Update README for new RDF.IRI structure

This commit is contained in:
Marcel Otto 2017-08-22 23:31:16 +02:00
parent 102db58c3b
commit 25fb79a630
2 changed files with 58 additions and 63 deletions

View file

@ -10,7 +10,8 @@ This project adheres to [Semantic Versioning](http://semver.org/) and
### Added
- `RDF.IRI` as a more suitable URI/IRI representation for RDF, bringing enormous
performance and memory-consumption benefits
performance and memory consumption benefits (see [here](https://github.com/marcelotto/rdf-ex/issues/1)
for the details about the improvements)
### Changed

118
README.md
View file

@ -3,7 +3,6 @@
[![Travis](https://img.shields.io/travis/marcelotto/rdf-ex.svg?style=flat-square)](https://travis-ci.org/marcelotto/rdf-ex)
[![Hex.pm](https://img.shields.io/hexpm/v/rdf.svg?style=flat-square)](https://hex.pm/packages/rdf)
[![Inline docs](http://inch-ci.org/github/marcelotto/rdf-ex.svg)](http://inch-ci.org/github/marcelotto/rdf-ex)
[![Coverage Status](https://coveralls.io/repos/github/marcelotto/rdf-ex/badge.svg?branch=master)](https://coveralls.io/github/marcelotto/rdf-ex?branch=master)
An implementation of the [RDF](https://www.w3.org/TR/rdf11-primer/) data model in Elixir.
@ -13,9 +12,9 @@ An implementation of the [RDF](https://www.w3.org/TR/rdf11-primer/) data model i
- fully compatible with the RDF 1.1 specification
- no dependencies
- in-memory data structures for RDF descriptions, RDF graphs and RDF datasets
- support for RDF vocabularies via Elixir modules for safe, i.e. compile-time checked and concise usage of URIs
- support for RDF vocabularies via Elixir modules for safe, i.e. compile-time checked and concise usage of IRIs
- XML schema datatypes for RDF literals (not yet all supported)
- sigils for the most common types of nodes, i.e. URIs, literals, blank nodes and lists
- sigils for the most common types of nodes, i.e. IRIs, literals, blank nodes and lists
- a description DSL resembling Turtle in Elixir
- implementations for the [N-Triples], [N-Quads] and [Turtle] serialization formats
- [JSON-LD] is implemented in the separate [JSON-LD.ex] package (as every format requiring additional dependencies will be published in separate packages)
@ -36,31 +35,37 @@ end
The [RDF standard](http://www.w3.org/TR/rdf11-concepts/) defines a graph data model for distributed information on the web.

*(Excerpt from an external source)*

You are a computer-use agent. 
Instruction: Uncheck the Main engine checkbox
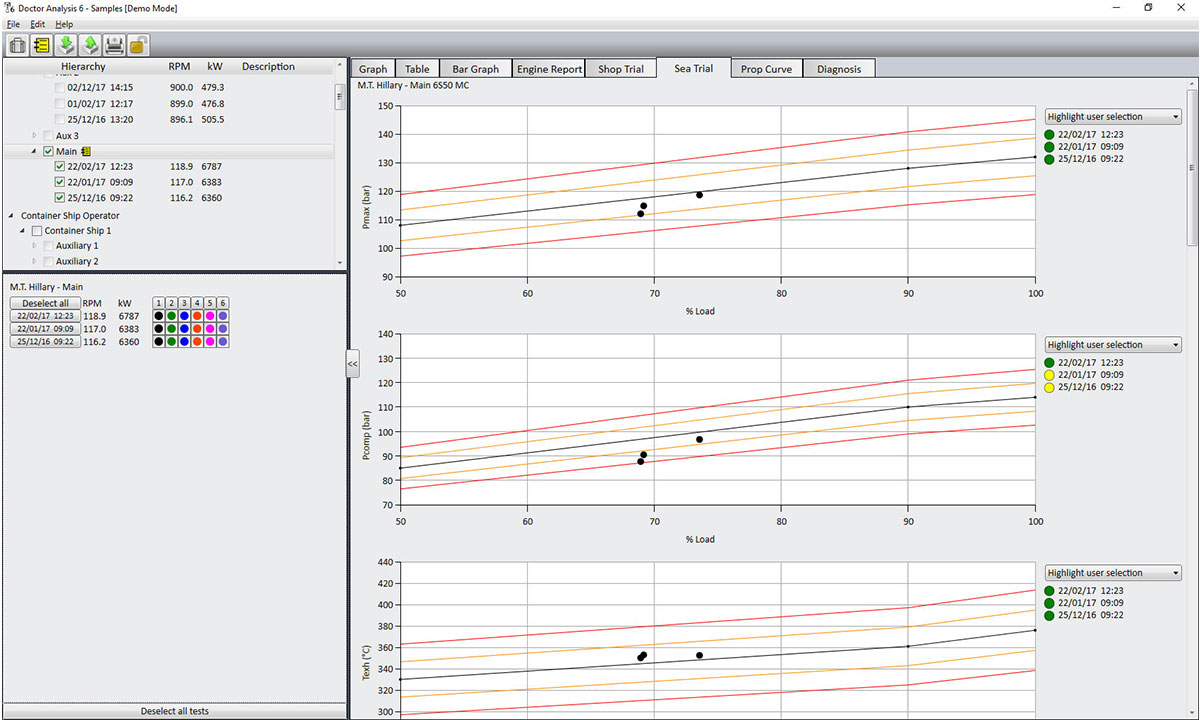click(48, 151)
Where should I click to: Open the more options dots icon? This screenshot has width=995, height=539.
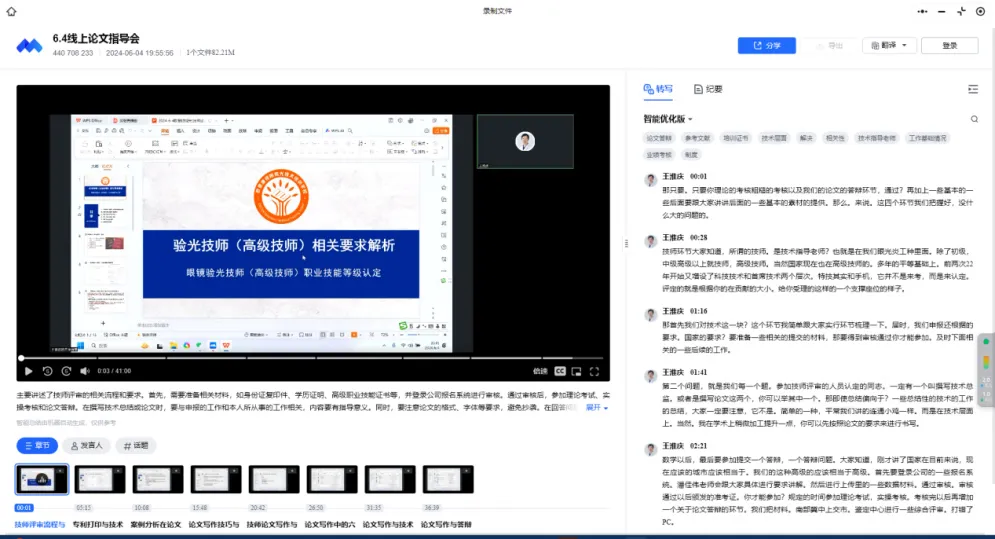pos(922,11)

A RDF graph is a set of statements aka RDF triples consisting of three nodes:
1. a subject node with an URI or a blank node,
2. a predicate node with the URI of a RDF property,
3. an object node with an URI, a blank node or a RDF literal value.
1. a subject node with an IRI or a blank node,
2. a predicate node with the IRI of a RDF property,
3. an object node with an IRI, a blank node or a RDF literal value.
Let's see how the different types of nodes are represented with RDF.ex in Elixir.
### URIs
### IRIs
Although the RDF standards speaks of IRIs, an internationalized generalization of URIs, RDF.ex currently supports only URIs. They are represented with Elixirs builtin [`URI`](http://elixir-lang.org/docs/stable/elixir/URI.html) struct. It's a pragmatic, temporary decision, which will likely be subject to changes, in favour of a more dedicated representation of IRIs specialised for its usage within RDF data. See this [issue](https://github.com/marcelotto/rdf-ex/issues/1) for progress on this matter.
The `RDF` module defines a handy constructor function `RDF.uri/1`:
RDF.ex follows the RDF specs and supports [IRIs](https://en.wikipedia.org/wiki/Internationalized_Resource_Identifier), an internationalized generalization of URIs, permitting a wider range of Unicode characters. They are represented with the `RDF.IRI` structure and can be constructed either with `RDF.IRI.new/1` or `RDF.IRI.new!/1`, the latter of which additionally validates, that the given IRI is actually a valid absolute IRI or raises an exception otherwise.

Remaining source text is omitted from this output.